Em visita esta semana a Inhambane, o Chefe do Estado disse a bom tom para quem o quis ouvir que não faz sentido que o ciclone Dineo tenha destruído apenas escolas e hospitais e não casas na comunidade. E acrescentou: “não podemos continuar a despender dinheiro pra reabilitar edifícios que nem sequer têm cinco anos. Os poucos recursos que temos, são para construir e não para reabilitar”.
Aliás, o Presidente começou este discurso quando visitou o próprio Ministério das Obras Públicas, Habitação e Recursos Hídricos, onde criticou a fraca qualidade das obras públicas e pediu que a fiscalização fosse mais agressiva. “Há pequena chuva, cai tudo, há ventos fracos, voam zincos. E porquê é que não voam coberturas feitas há 40 anos?”, questionou.
Os especialistas da área dizem que além da corrupção que grassa a área e a falta de fiscalização adequada, os projectos que são apresentados para a construção dessas infraestruturas são tão fracos, com fraca qualidade técnica, que precisamos de repensar como são formados nas universidades muitos dos nossos engenheiros de construção civil. Então, mau projecto e mau resultado final.

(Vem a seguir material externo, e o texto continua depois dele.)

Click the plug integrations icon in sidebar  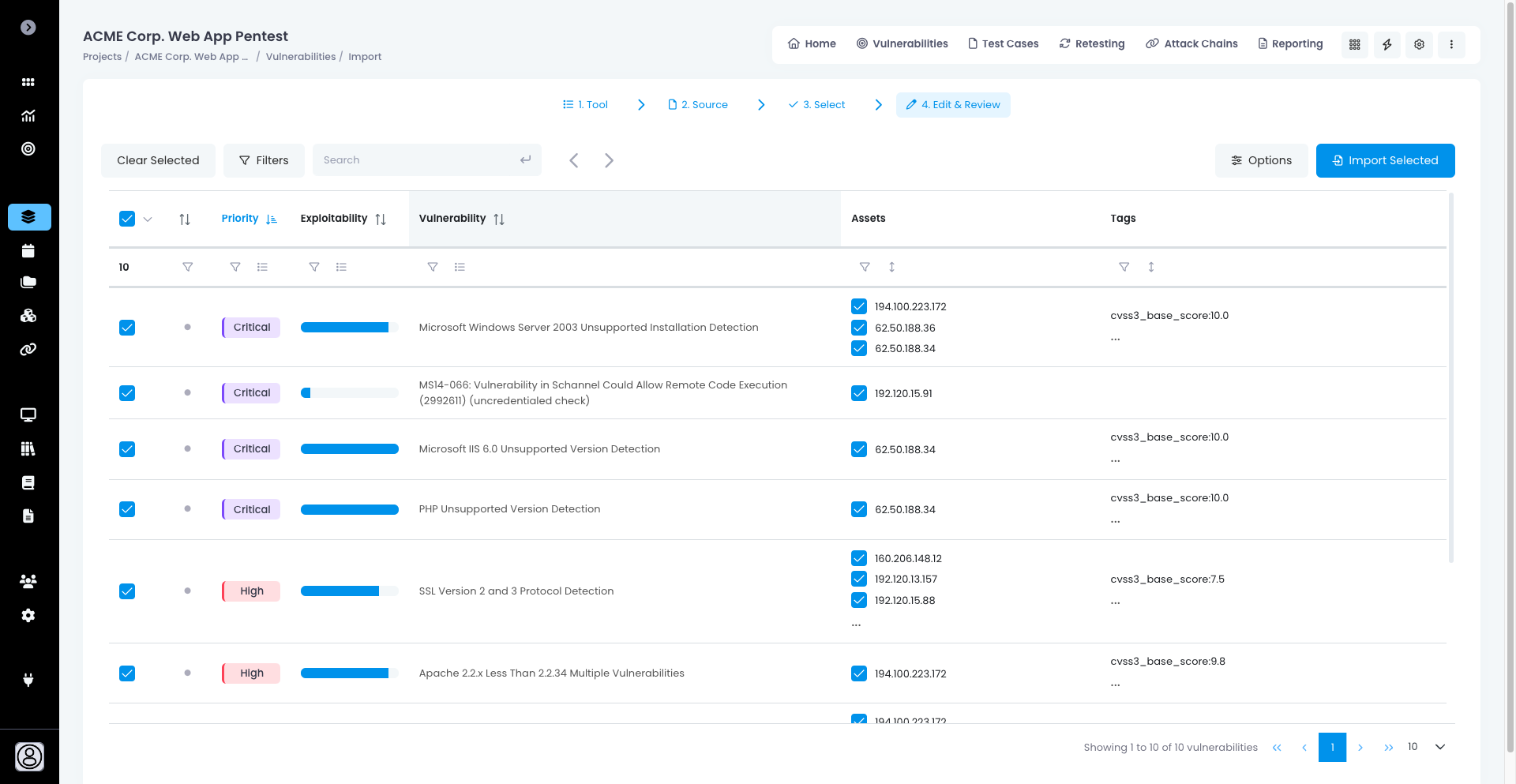pyautogui.click(x=28, y=680)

Neste sector, também se fala muito dos jogos debaixo da mesa, entre os empreiteiros, a fiscalização e também os representantes do dono da obra. Eles escondem o jogo, não querem que seja visto, evitam, o mais possível, andar nas bocas do mundo. Com o correr do tempo, hábitos e companhias, já são capazes de bater os passeios das avenidas, com o à vontade de quem bebe um copo de água em dia de canícula. Sem pingo de vergonha! Há assim por dizer, mil e uma maneiras de se prostituir, sem dar nas vistas, com elegância formal e ser respeitado pela sociedade bem pensante.
Nesses ambientes, a corrupção medra como cogumelos, porque o terreno lhe é propício. Navegamos no rio do deixa-andar mais pachorrento. Só que, quem deixa andar, é o próprio Estado, que assim se torna directamete responsável pelo caos que toda esta situação provoca.

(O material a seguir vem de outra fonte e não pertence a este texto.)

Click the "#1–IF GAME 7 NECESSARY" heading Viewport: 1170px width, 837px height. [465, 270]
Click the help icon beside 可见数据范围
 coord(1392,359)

Já é costume, nestas como noutras circunstâncias, arranjar desculpas esfarrapadas do tipo não temos recursos materiais e, por isso, vamo-nos arranjando com a prata da casa, com o que temos à mão, por isso as obras não resistem às intempéries, por isso as obras não duram como deviam durar, por aí em diante.

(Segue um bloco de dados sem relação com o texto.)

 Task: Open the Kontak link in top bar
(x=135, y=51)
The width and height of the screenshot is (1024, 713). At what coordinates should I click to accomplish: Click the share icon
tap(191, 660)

No caso em apreço, esta prata fica-nos tremendamente cara, não só pelas reparações que exige, pelo tempo que consome, pelos recursos humanos que empata, pelo péssimo desempenho que causa prejuízos enormes ao cidadão e ao próprio Estado.
Talvez seja esta a ocasião para chamar a atenção do Estado para a capacidade desculpabilizante de que, por vezes, os responsáveis pela construção dessas infra-estruturas dão mostras. Os materiais que são usados nestas obras, onde é que são testados? Quem dá a garantia de que de facto preenchem os requisitos de qualidade exigida. Quem recebe estas obras sem mandar uma entidade independente vistoriar. Estas e muitas outras questões deviam ter resposta consistente, sob a pena de que, se não se fizer nada, teremos mais episódios como aquele da queda do muro da piscina da Vila Olímpica,
Até quando teremos de assistir, impávidos e serenos, a semelhantes desmandos?